▶ TASK MATERIAL
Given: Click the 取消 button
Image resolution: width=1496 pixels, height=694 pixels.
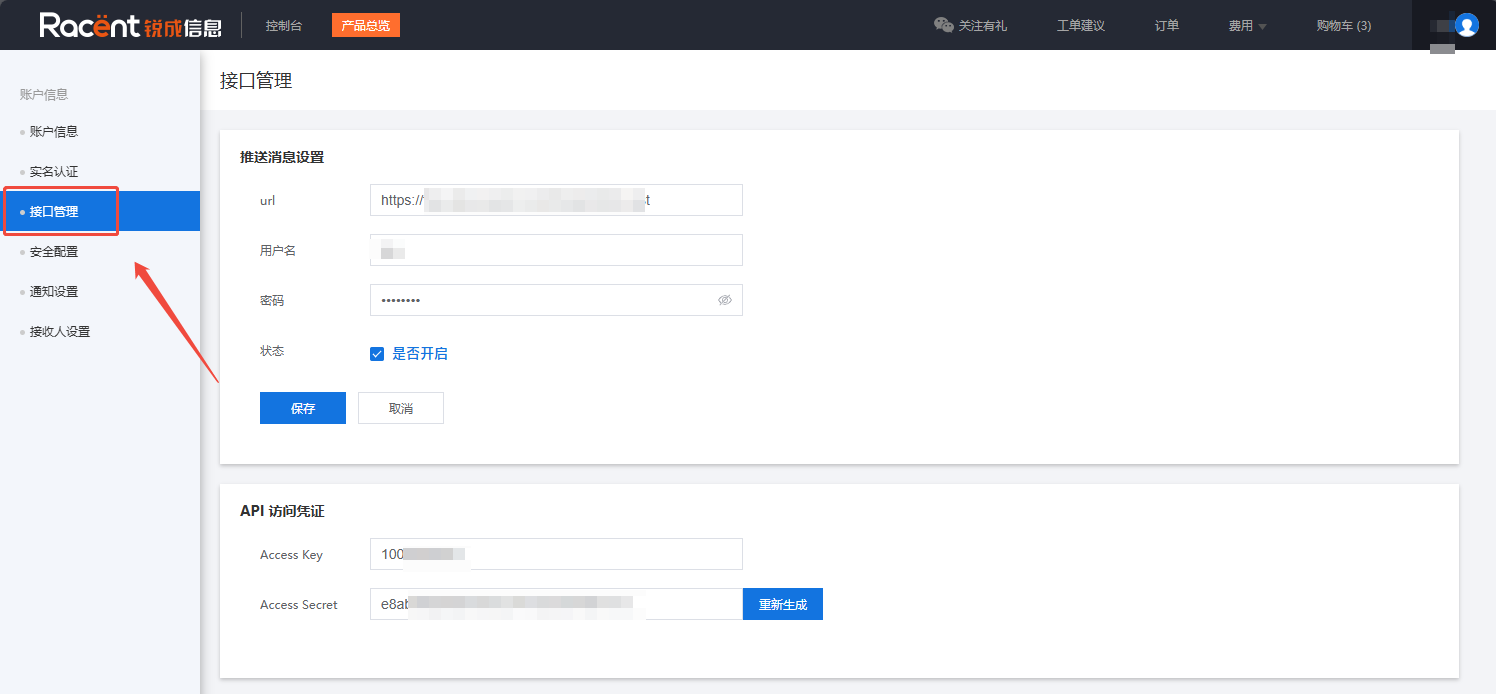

--

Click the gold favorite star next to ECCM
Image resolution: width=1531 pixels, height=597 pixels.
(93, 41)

▶ INSTRUCTIONS FOR THE TASK
Identify every line in the listing above that contains the word "Click", and copy each of those lines in full.

▶ THE ANSWER
Given: Click the 取消 button
Click the gold favorite star next to ECCM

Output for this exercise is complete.